AlphaZero神经网络策略网络代码,使用tensorflow框架

import numpy as np
import tensorflow as tf
from game import Board, Game
from policy_value_net_tensorflow import PolicyValueNet # Tensorflow
n = 5
width, height = 8, 8
model_file = 'current_policy.model'
board = Board(width=width, height=height, n_in_row=n)
game = Game(board)
board.init_board(0)

input_states = tf.placeholder(
        tf.float32, shape=[None, 4, height, width])
input_states_reshaped = tf.reshape(
        input_states, [-1, height, width, 4])
# 2. Common Networks Layers
conv1 = tf.layers.conv2d(inputs=input_states_reshaped,
                              filters=32, kernel_size=[3, 3],
                              padding="same", activation=tf.nn.relu)
conv2 = tf.layers.conv2d(inputs=conv1, filters=64,
                              kernel_size=[3, 3], padding="same",
                              activation=tf.nn.relu)
conv3 = tf.layers.conv2d(inputs=conv2, filters=128,
                              kernel_size=[3, 3], padding="same",
                              activation=tf.nn.relu)
# 3-1 Action Networks
action_conv = tf.layers.conv2d(inputs=conv3, filters=4,
                                    kernel_size=[1, 1], padding="same",
                                    activation=tf.nn.relu)
# Flatten the tensor
action_conv_flat = tf.reshape(
        action_conv, [-1, 4 * height * width])
# 3-2 Full connected layer, the output is the log probability of moves
# on each slot on the board
action_fc = tf.layers.dense(inputs=action_conv_flat,
                                 units=height * width,
                                 activation=tf.nn.log_softmax)
# 4 Evaluation Networks
evaluation_conv = tf.layers.conv2d(inputs=conv3, filters=2,
                                        kernel_size=[1, 1],
                                        padding="same",
                                        activation=tf.nn.relu)
evaluation_conv_flat = tf.reshape(
        evaluation_conv, [-1, 2 * height * width])
evaluation_fc1 = tf.layers.dense(inputs=evaluation_conv_flat,
                                      units=64, activation=tf.nn.relu)
# output the score of evaluation on current state
evaluation_fc2 = tf.layers.dense(inputs=evaluation_fc1,
                                      units=1, activation=tf.nn.tanh)

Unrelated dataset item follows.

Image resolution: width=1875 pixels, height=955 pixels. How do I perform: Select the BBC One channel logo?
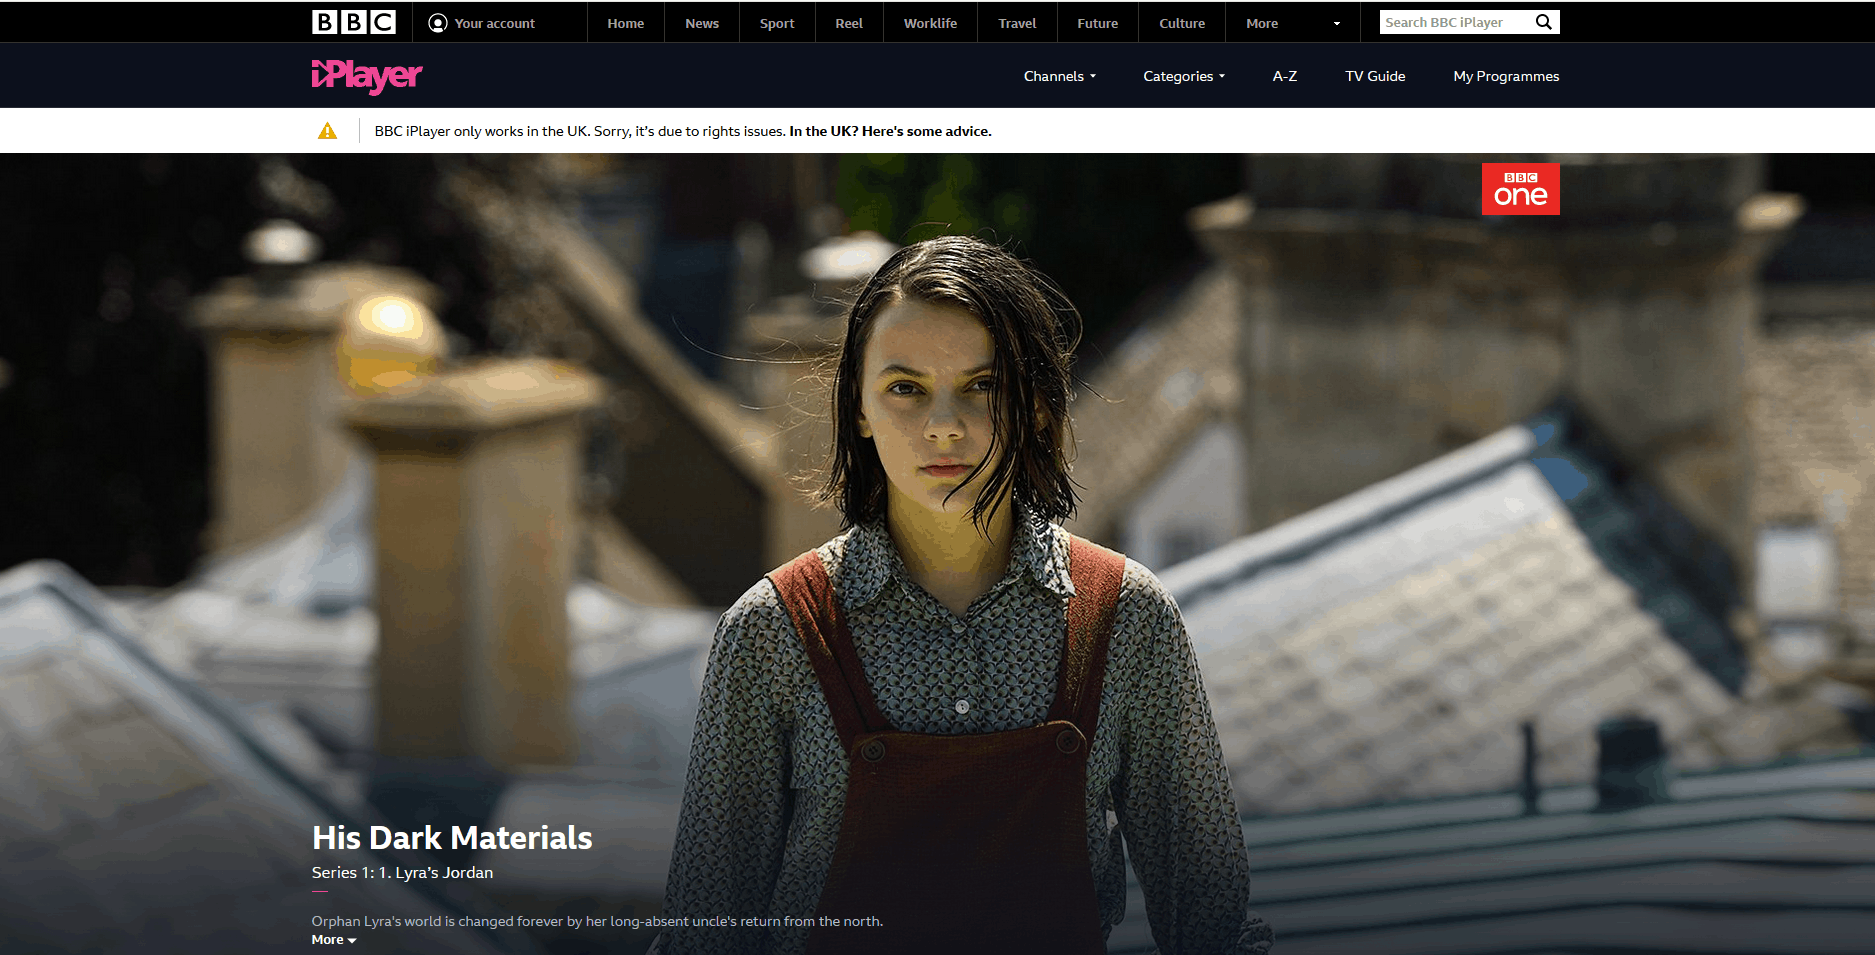(x=1519, y=189)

# Define the Loss function
# 1. Label: the array containing if the game wins or not for each state
labels = tf.placeholder(tf.float32, shape=[None, 1])
# 2. Predictions: the array containing the evaluation score of each state
# which is evaluation_fc2
# 3-1. Value Loss function
value_loss = tf.losses.mean_squared_error(labels,
                                               evaluation_fc2)
# 3-2. Policy Loss function
mcts_probs = tf.placeholder(
        tf.float32, shape=[None, height * width])
policy_loss = tf.negative(tf.reduce_mean(
        tf.reduce_sum(tf.multiply(mcts_probs, action_fc), 1)))
# 3-3. L2 penalty (regularization)
l2_penalty_beta = 1e-4
vars = tf.trainable_variables()
l2_penalty = l2_penalty_beta * tf.add_n(
    [tf.nn.l2_loss(v) for v in vars if 'bias' not in v.name.lower()])
# 3-4 Add up to be the Loss function
loss = value_loss + policy_loss + l2_penalty

# Define the optimizer we use for training
learning_rate = tf.placeholder(tf.float32)
optimizer = tf.train.AdamOptimizer(
        learning_rate=learning_rate).minimize(loss)

config = tf.ConfigProto()
config.gpu_options.allow_growth = True
# Make a session
session = tf.Session(config=config)

# calc policy entropy, for monitoring only
entropy = tf.negative(tf.reduce_mean(
        tf.reduce_sum(tf.exp(action_fc) * action_fc, 1)))

# Initialize variables
init = tf.global_variables_initializer()
session.run(init)

# For saving and restoring
saver = tf.train.Saver()  

# log_act_probs, value = session.run(
        # [action_fc, evaluation_fc2],
        # feed_dict={input_states: np.ascontiguousarray(board.current_state().reshape(-1, 4, 8,8))}
        # )
# print(log_act_probs)
saver.restore(session, model_file)
state_batch=np.ascontiguousarray(board.current_state().reshape(-1, 4, width, height ))
log_act_probs, value = session.run(
        [action_fc, evaluation_fc2],
        feed_dict={input_states: state_batch}
        )
act_probs = np.exp(log_act_probs)        
print(act_probs)
winner_batch = np.reshape([1], (-1, 1))
loss, entropy, _ = session.run(
        [loss, entropy, optimizer],
        feed_dict={input_states: state_batch,
                   mcts_probs: act_probs,
                   labels: winner_batch,
                   learning_rate: 2e-3})
print(loss,entropy)                   
# saver.save(session, model_path_my)

log_act_probs, value = session.run(
        [action_fc, evaluation_fc2],
        feed_dict={input_states: state_batch}
        )
act_probs = np.exp(log_act_probs)        
print(act_probs)
# tf.summary.FileWriter("./logs", session.graph)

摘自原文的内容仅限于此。